Seharusnya DPR yang notabene terdiri dari orang-orang pintar dan hebat serta pikirannya pasti masih pada waras tersebut bisa lebih rasional dalam berpikir bagaimana baik dan pantasnya dalam rangka memproduksi Undang-undang.
Inilah sebabnya, mengapa Omnibus Law yang telah disahkan tersebut, ternyata menuai berbagai polemik, dan banyak yang menentangnya.
Mulai dari buruh, mahasiswa, pakar akademisi menentang UU Omnibus Law, karena UU ini masih dinilai berat sebelah dan cenderung memihak kelompok tertentu.
Bahkan, UU Omnibus Law, masih terdapat banyak ketimpangan, termasuk juga, adanya kepentingan yang tidak seimbang, namun tetap saja diakomodir dalam Undang-undang tersebut.
Sehingga kalau ada tudingan dan dugaan-dugaan bahwa ada misi tersembunyi yang di selundupkan oleh para penguasa dan para pemangku kepentingan memang bisa saja benar adanya.
Jadi, Omnibus Law ini memang layak disikapi dengan hati-hati, kalau hanya akan mengancam dan mencederai prinsip-prinsip demokratis, maka amatlah perlu ditinjau kembali.
Indikasi mulai terbentuknya praktik kapitalisme di negeri ini sudah diambang nyata, rakyat makin susah dan sengsara dan semakin banyak ditekan, tapi para kesohor penguasa, para pengusaha, para politisi, para investor dan para stake holder semakin duduk nyaman, semakin banyak menuai pundi-pundi emas dan untung besar.

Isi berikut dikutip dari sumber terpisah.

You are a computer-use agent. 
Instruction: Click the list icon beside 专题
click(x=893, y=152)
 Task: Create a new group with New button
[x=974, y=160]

Bahkan ada indikasi yang lebih parah lagi, Pemerintah justru jadi kolonial/penjajah dan kapitalis bagi rakyatnya sendiri.
Hal inilah yang sebenarnya yang sangat tidak diharapkan oleh masyarakat dan tentu saja masyarakat tidak akan bisa menerima begitu saja, dan masyarakat sangat berhak memperjuangkan nasibnya.
Oleh karena sudah terlanjur disahkan maka harus ada pihak-pihak yang memperjuangkannnya melalui Judicial Review ke Mahkamah Konstitusi.
Demikian artikel singkat ini, terima kasih.